« Le recours aux instruments de court terme peut s’avérer pertinent mais en complément des investissements en actions et en obligations. »
Ces deux dernières années, les liquidités et autres instruments financiers de court terme ont généré de solides performances, supérieures à celles d’un portefeuille diversifié composé à la fois d’actions et d’obligations (dans le graphique, les zones en gris correspondent aux périodes où les liquidités surperforment un portefeuille diversifié) dans un environnement qui n’offrait que de rares refuges aux investisseurs, les obligations traversant le pire marché baissier1 de l’histoire. D’ailleurs, ce phénomène semble avoir contribué au succès des derniers appels à l’épargne nationale lancés par différents États européens2. Mais si, comme on peut désormais l’affirmer, la détention de liquidités s’est avérée un temps plus avantageuse que des investissements en actions et en obligations, il est rarement judicieux de se baser uniquement sur les données passées pour préjuger de ce que sera le futur.
Opportunité ou importunité ?
Il est vrai que les liquidités offrent un refuge bienvenu, en particulier en période de stagflation3. Pour autant, le choix du bon moment pour désinvestir ou réinvestir sur les marchés boursiers n’a rien d’évident.

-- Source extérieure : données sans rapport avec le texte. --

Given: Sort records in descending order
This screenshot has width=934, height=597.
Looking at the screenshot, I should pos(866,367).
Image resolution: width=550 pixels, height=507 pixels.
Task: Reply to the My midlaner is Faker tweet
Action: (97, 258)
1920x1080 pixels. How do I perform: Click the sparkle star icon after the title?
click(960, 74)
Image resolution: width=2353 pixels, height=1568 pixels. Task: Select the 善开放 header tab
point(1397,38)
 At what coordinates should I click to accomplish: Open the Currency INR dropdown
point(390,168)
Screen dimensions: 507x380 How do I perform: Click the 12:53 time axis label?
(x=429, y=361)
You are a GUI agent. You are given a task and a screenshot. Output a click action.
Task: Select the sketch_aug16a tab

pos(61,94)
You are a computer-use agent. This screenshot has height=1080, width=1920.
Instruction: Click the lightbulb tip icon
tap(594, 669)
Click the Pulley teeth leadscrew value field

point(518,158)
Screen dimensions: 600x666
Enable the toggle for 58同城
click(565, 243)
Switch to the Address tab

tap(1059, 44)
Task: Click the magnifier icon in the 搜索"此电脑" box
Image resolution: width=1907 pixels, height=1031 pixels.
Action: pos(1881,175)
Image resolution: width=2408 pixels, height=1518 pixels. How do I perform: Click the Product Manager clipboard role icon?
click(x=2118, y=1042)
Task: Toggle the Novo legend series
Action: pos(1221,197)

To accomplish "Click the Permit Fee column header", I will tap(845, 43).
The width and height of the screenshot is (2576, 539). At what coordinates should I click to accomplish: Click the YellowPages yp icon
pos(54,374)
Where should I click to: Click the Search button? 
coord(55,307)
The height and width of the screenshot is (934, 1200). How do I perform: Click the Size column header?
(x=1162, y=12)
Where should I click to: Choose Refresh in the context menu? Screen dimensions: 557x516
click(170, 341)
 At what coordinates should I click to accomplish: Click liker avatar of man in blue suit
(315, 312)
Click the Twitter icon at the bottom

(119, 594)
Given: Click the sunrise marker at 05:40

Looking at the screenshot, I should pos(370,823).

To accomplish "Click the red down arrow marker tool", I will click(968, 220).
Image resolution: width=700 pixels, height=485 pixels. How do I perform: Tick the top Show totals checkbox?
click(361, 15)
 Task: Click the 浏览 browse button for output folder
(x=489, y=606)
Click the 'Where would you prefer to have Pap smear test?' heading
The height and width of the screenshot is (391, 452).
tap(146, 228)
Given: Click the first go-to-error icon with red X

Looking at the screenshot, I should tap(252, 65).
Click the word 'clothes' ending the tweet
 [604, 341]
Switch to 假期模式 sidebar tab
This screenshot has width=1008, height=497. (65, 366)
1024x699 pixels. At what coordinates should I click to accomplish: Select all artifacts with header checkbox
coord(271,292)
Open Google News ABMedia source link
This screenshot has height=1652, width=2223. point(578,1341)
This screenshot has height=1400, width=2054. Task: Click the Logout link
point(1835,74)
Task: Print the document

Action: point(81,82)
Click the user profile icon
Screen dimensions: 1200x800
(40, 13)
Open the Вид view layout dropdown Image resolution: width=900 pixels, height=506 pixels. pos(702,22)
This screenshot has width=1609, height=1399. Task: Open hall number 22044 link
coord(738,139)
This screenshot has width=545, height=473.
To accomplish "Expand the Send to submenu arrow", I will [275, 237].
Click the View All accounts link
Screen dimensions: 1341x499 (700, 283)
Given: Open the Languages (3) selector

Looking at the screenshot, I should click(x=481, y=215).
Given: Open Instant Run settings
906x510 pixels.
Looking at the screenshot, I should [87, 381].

Si l’histoire peut constituer une forme de guide, il serait préférable d’investir dans un portefeuille diversifié comprenant à la fois des actions et des obligations – y compris quand le monétaire et autres instruments de court terme affichent des rendements équivalents – voire supérieurs – à ceux que l’on peut trouver sur les marchés d’actions et d’obligations souveraines ou d’entreprises. Bien qu’il puisse être tentant de s’assurer des rendements de 4% en euros (ou de 5% en dollars) via des fonds monétaires ou autres comptes à terme, tout investisseur rationnel préférera voir plus loin que l’indéniable portage4 offert par ces instruments à court terme. En effet, si ce sont des rendements que l’on vise, alors d’autres segments et classes d’actifs offrent de bien meilleures opportunités.
Sur les marchés obligataires, on peut chercher à profiter à la fois des composantes portage et prix, d’autant que la fin probable du cycle de resserrement monétaire tant en zone euro qu’aux États-Unis s’accompagne d’un risque de réinvestissement5 accru. Dès lors, il apparaît possible de bénéficier à la fois du rendement attractif qu’offre actuellement les marchés obligataires et de la baisse des taux à venir (qui, toutes choses égales par ailleurs, aura un impact positif sur les prix des obligations).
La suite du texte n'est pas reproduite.